Copy the lines of the listing below word for word, from the line with "Unsubscribe Here (644, 984)" up to and including the line with "Isi Survey (95, 115)", and copy nothing else. Leave the pictures out of your copy.

● Material provided
## start

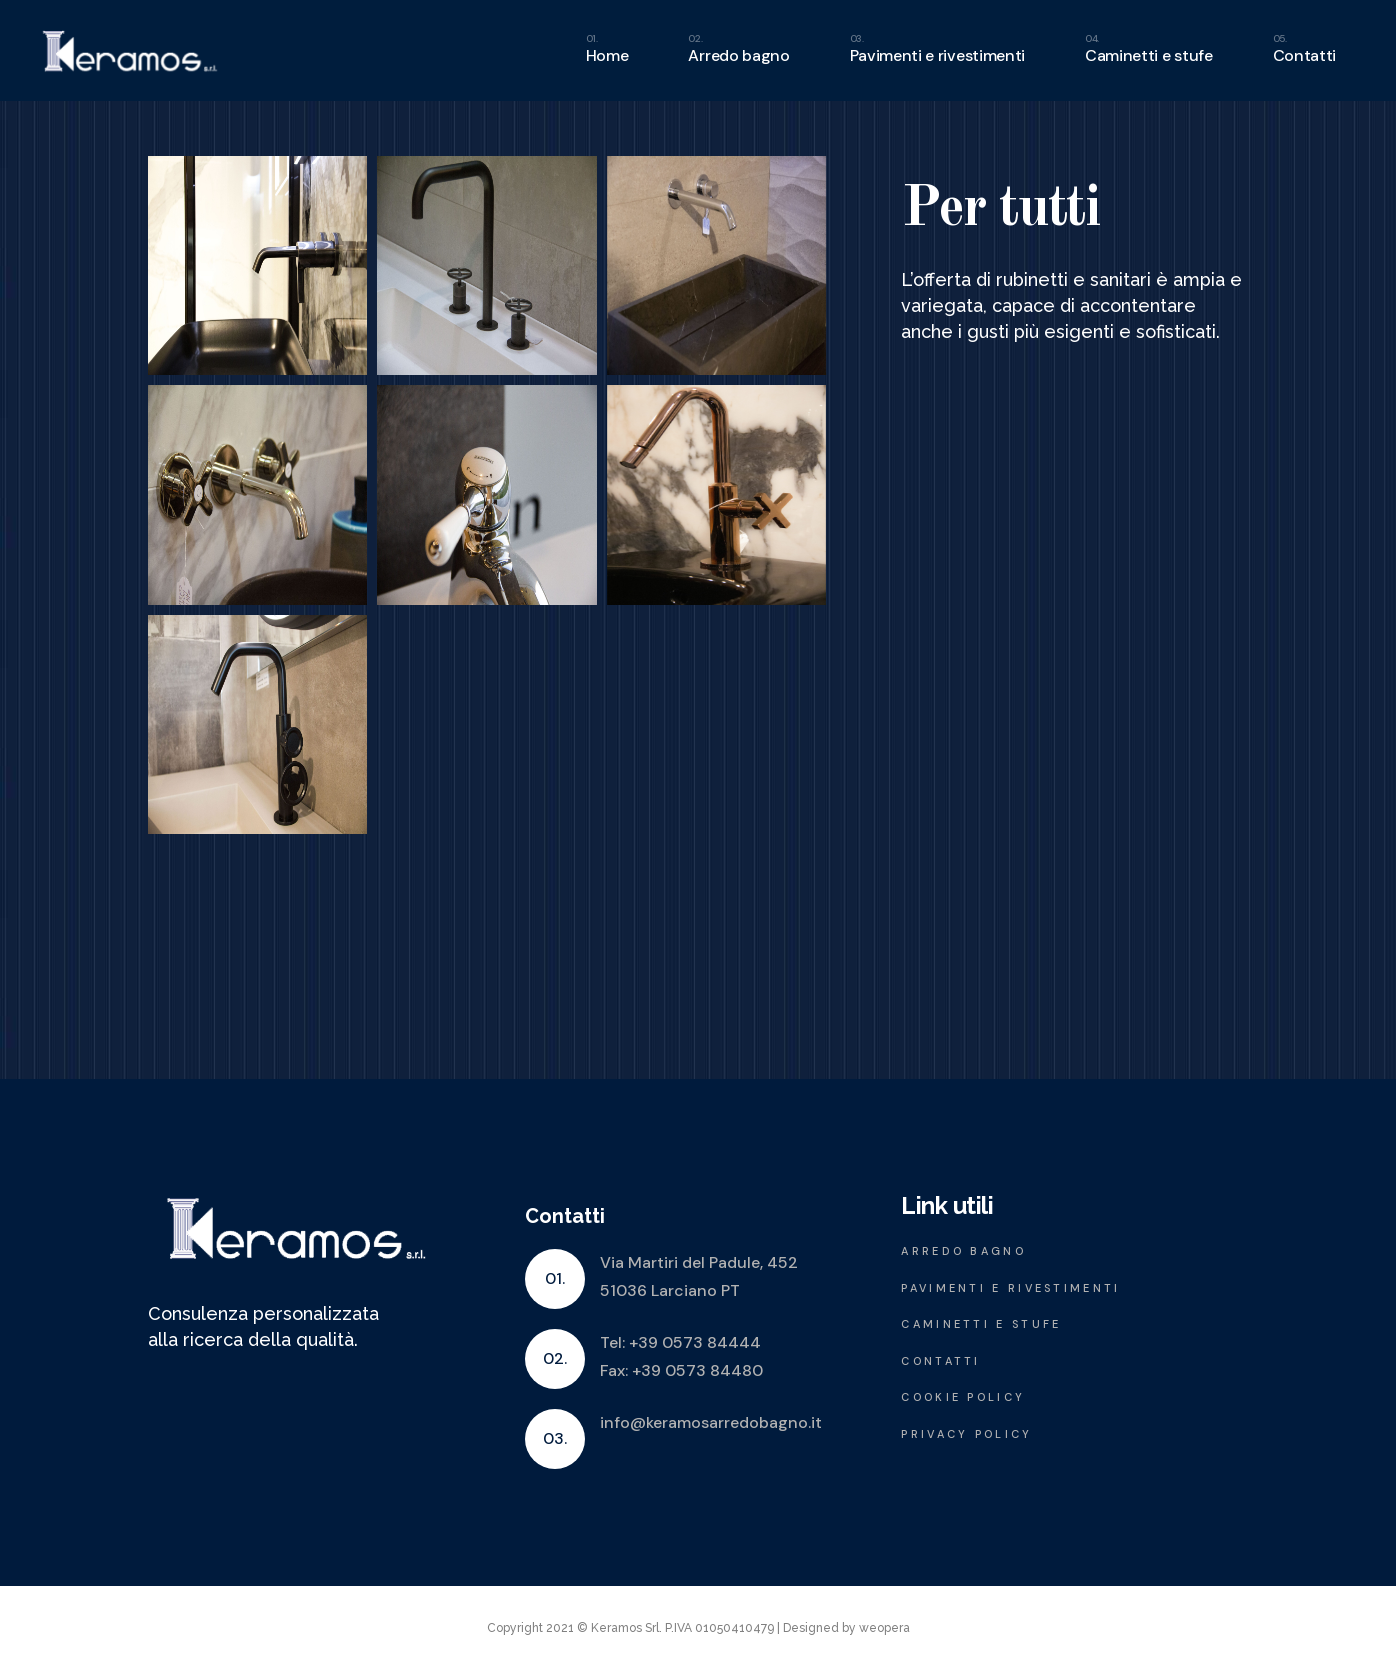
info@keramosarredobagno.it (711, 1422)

## end
## start

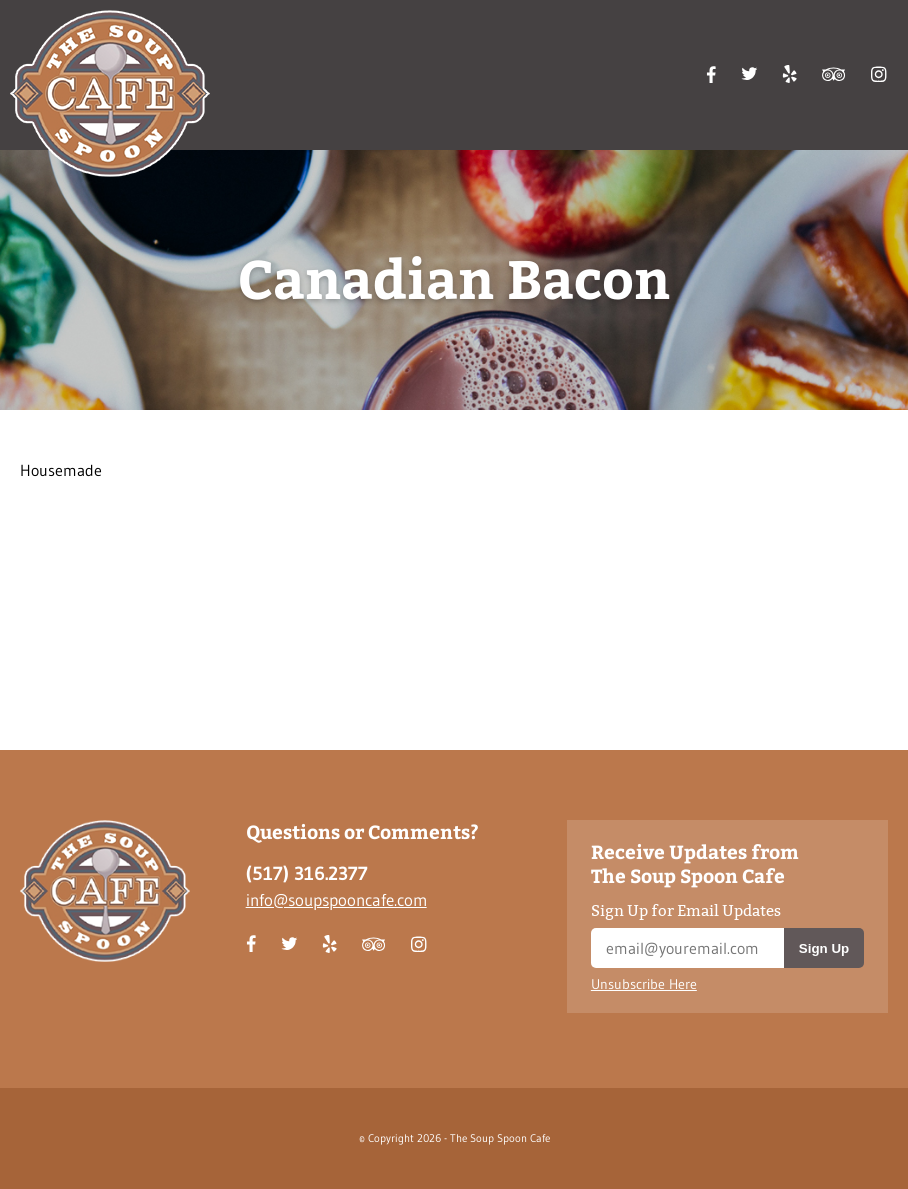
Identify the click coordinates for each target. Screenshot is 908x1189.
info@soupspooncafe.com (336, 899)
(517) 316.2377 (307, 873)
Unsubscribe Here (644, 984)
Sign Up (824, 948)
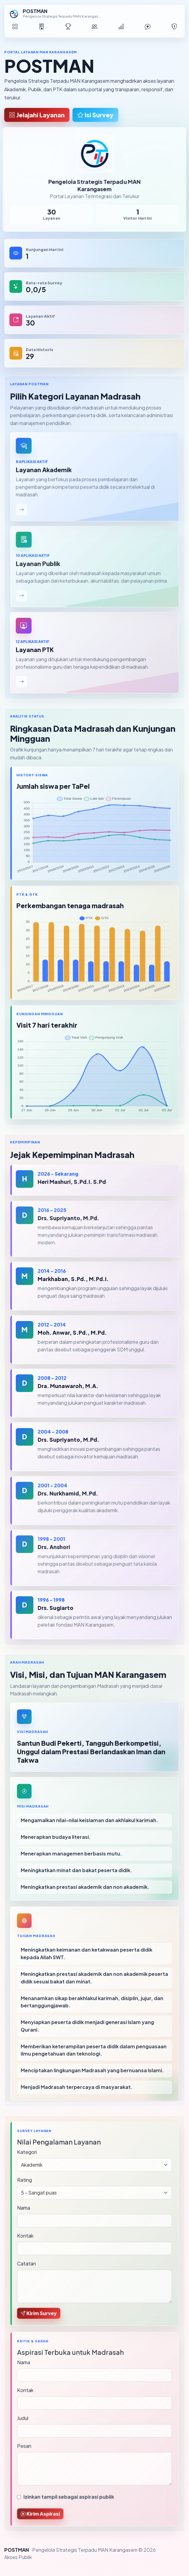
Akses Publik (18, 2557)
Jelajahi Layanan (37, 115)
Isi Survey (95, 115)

## end

● Written response
Unsubscribe Here (644, 984)
Sign Up (824, 948)
Akses Publik (18, 2557)
Jelajahi Layanan (37, 115)
Isi Survey (95, 115)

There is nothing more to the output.